Madness runs as deep as the marrow in the Tate family. I just didn’t realize how far until recently.
It’s not that we’re criminally insane. That’s a bit nutty, thank you very much. We are simply eccentrics. No murderers, no slaughterers, no marrying one’s daughters. We’ve made a list of the weirdos still alive. Family reunions are out of the question. While we’re good-hearted people, it doesn’t mean one of us won’t come up with a reason to bring ammo to the party.
When you don’t trust each other’s mindsets, you don’t meet up for holidays.
My uncle Angus came to see me last Spring. I suppose I should explain the age thing here. My family is so big, my uncle is actually two years younger than me. The Tates don’t have a straight up family tree. It’s more like a family bush, with odd side lineage that branches off in frazzled, unhinged directions.
Angus is a short dude, sixteen-years-old, barrel-chested and short legs.
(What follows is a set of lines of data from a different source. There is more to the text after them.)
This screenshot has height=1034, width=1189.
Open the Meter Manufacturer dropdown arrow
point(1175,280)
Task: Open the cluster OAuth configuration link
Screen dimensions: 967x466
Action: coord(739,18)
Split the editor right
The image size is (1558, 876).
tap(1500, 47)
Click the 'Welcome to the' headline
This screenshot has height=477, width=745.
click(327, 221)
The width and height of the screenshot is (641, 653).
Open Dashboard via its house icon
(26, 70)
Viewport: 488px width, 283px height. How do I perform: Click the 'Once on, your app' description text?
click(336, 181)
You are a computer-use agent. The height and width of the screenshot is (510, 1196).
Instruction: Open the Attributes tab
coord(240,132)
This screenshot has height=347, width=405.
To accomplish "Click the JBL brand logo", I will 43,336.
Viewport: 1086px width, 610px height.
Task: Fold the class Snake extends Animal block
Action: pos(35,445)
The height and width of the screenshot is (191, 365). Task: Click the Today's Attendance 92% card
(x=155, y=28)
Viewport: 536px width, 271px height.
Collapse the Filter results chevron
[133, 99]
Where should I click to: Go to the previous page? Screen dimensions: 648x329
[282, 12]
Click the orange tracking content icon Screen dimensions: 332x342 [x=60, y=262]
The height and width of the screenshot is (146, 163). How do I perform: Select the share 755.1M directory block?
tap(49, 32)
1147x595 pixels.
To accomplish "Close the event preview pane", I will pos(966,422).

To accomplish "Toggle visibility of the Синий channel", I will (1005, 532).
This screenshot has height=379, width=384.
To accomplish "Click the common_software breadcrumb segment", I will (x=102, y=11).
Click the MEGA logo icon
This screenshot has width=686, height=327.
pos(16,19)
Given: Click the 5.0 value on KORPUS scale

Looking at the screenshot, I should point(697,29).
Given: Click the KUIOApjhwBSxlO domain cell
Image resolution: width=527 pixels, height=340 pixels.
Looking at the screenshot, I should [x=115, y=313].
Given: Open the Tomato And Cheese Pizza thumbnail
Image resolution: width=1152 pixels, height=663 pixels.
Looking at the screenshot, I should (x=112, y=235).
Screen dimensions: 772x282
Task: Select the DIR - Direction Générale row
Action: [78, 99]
He’s an angry fella who walks like he was shot out of a gun. I refer to him as Anus. He’s not really that big of an asshole, but you can’t throw away a great nickname like that.
We talked as we sat on the picnic table on my front yard. Early morning crickets were still trilling.
Angus said, “Guess what I got,” and waved a newspaper report. It was a copy, folded up. A big break-in at a gun shop up north. I read it and shrugged, “So, what’s the big deal, Anus?”
He slapped the paper right in front of me and actually bellowed, “Boo-yah.”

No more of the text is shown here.